◆ TASK A ◆
Rewrite the rows from the line containing "This screenshot has width=1366, height=768." through the line containing "center [820, 275].", inclusive, as a numbered list without blank lines. Omit the pictures.

Instead of acting on the evidence, however, the FBI arrested the Five for conspiring to commit espionage and ‘related offences’ against the US. After being held for 17 months in solitary confinement, their seven-month trial was held (against their petitions) in the hostile atmosphere of Miami. They were sentenced to lengthy periods in prison including – in the case of Gerardo Hernández – two life sentences. For much of the time the Cuban Five haven’t even had the freedom to receive prison visits from family members. For example, Olga, the wife of René González who was released first in 2011, was only allowed to see him once in 13 years.
Appeals in 2005 briefly resulted in the verdicts against the Five being overturned, before that decision was itself reversed following a government appeal. Some of the sentences were reduced, but Gerardo’s was confirmed. He and the other two remaining prisoners, Ramón Labañino and Antonio Guerrero, still have pending appeals.
Hernández’s life sentences result from the accusation, never properly proved, that he was engaged in helping the Cuban air force shoot down aircraft in international waters. This relates to an incident in 1996, when two Brothers to the Rescue planes were shot down, ignoring warnings from the Cubans and from the Federal Aviation Administration. Whether they were in international waters or in Cuban airspace is still disputed, but the history of prior attacks by members of Brothers is not. In the 1960s, their leader José Basulto, who escaped in a third plane, began his terrorist career by firing a 20mm cannon at a beachside hotel in the Cuban resort of Miramar, from a vessel offshore.
Fernando’s visit takes place at a time when there is a new opportunity for the release of the Five. Calls for warmer relationships between the USA and Cuba have grown, exemplified by two extraordinary editorials in the New York Times. One called for recognition of Cuba’s role in tackling Ebola, and another only this month called for a prisoner swap for the Five. This links the Five to the case of US citizen Alan Gross, imprisoned in Cuba in 2011 on spying charges. The Times even published a timeline to remind readers of the key events in the two cases. Gross, now 65, has failing health yet faces 12 more years in prison. Rightly, his family have been urging the Obama government, who financed his clandestine activities, to do more to get him out.
The key to progress must lie in Obama’s remaining period in office, since neither a new Republican president nor a Democratic successor such as Hillary Clinton would likely be disposed towards warmer relations with Cuba. Obama, however, has it in his power to take a huge step to improve relations not just with Cuba but with the rest of Latin America. Doing so would also be a genuine humanitarian gesture to rescue four men who are festering in jail.

◆ TASK B ◆
In the passage about the Cuban Five, which of the Five received two life sentences?

◆ SUPPLIED DATA ◆
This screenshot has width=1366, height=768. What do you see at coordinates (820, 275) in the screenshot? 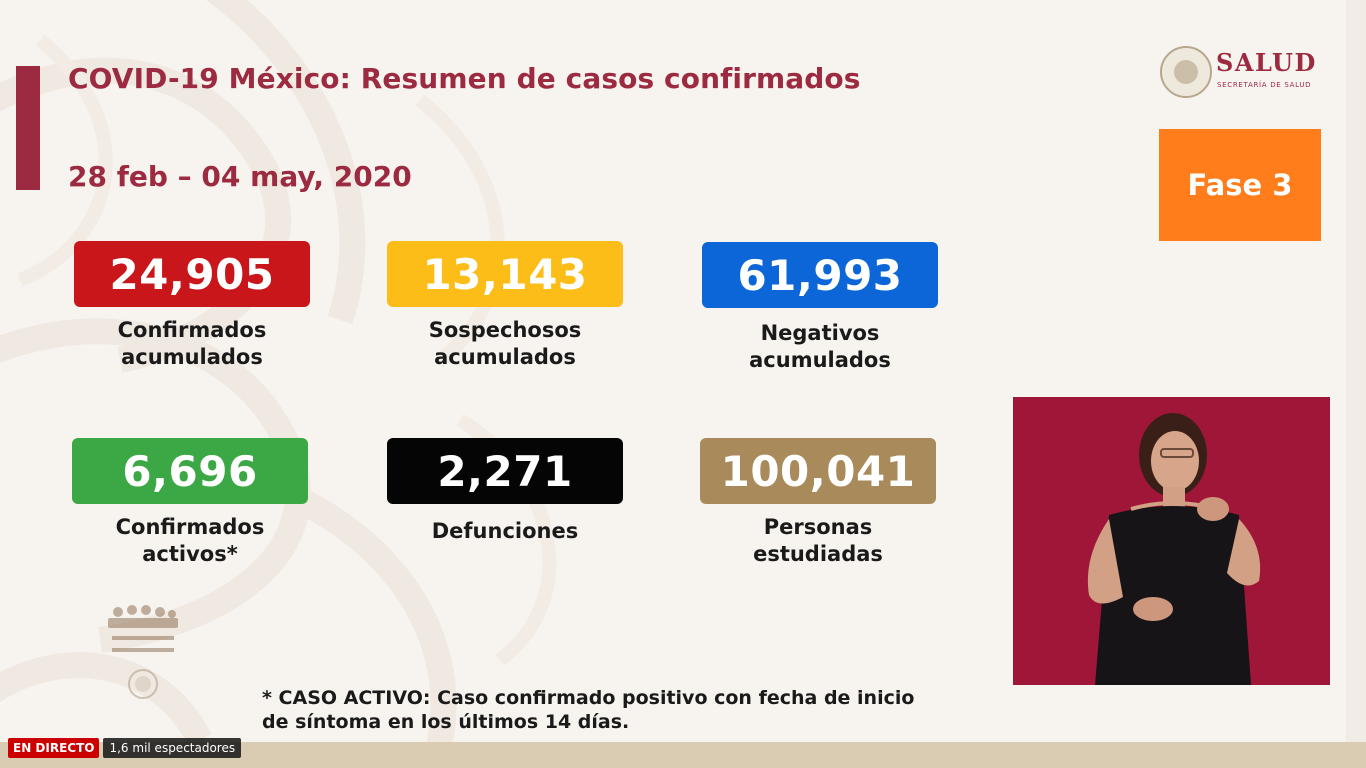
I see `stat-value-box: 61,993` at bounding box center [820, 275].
--
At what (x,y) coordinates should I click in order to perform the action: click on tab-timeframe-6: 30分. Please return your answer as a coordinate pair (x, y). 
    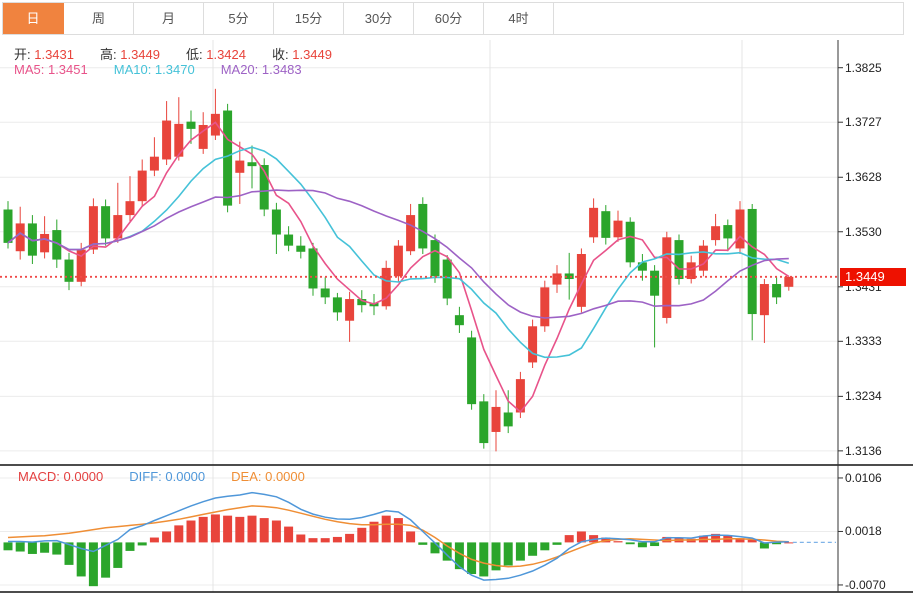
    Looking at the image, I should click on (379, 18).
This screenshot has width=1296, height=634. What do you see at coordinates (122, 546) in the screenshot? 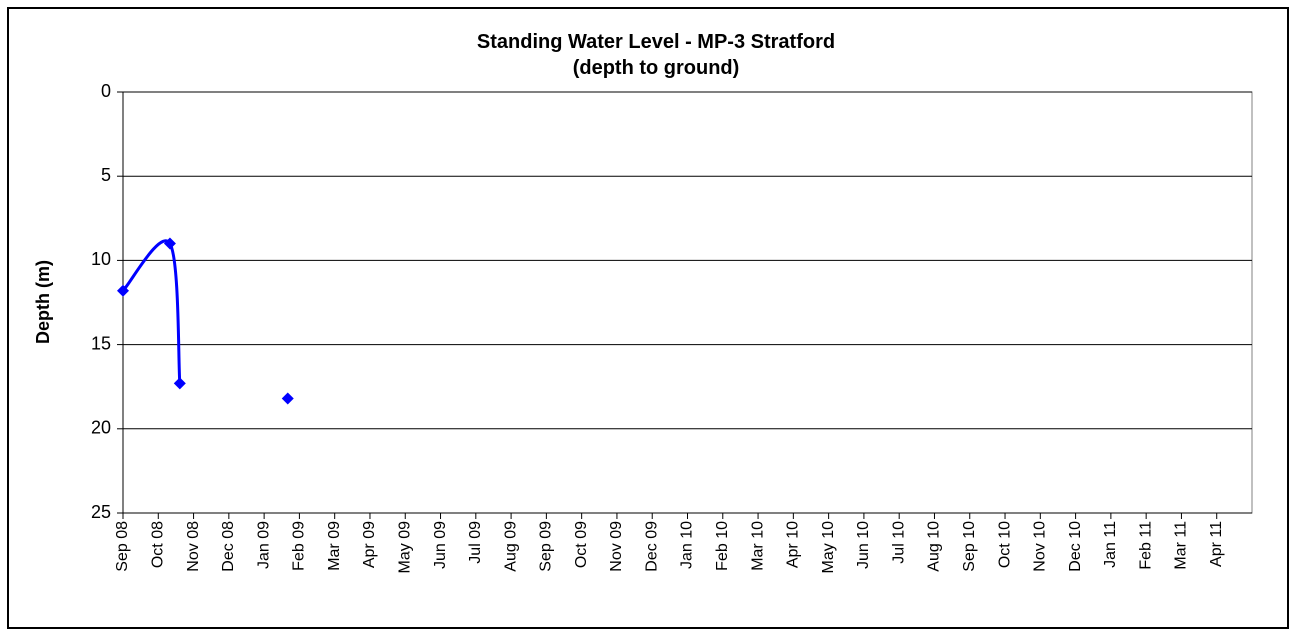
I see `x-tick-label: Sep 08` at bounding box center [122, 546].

◆ RESPONSE AREA A ◆
1. This screenshot has width=1366, height=768. What do you see at coordinates (820, 275) in the screenshot? 
2. I see `stat-value-box: 61,993` at bounding box center [820, 275].

◆ RESPONSE AREA B ◆
Gerardo Hernández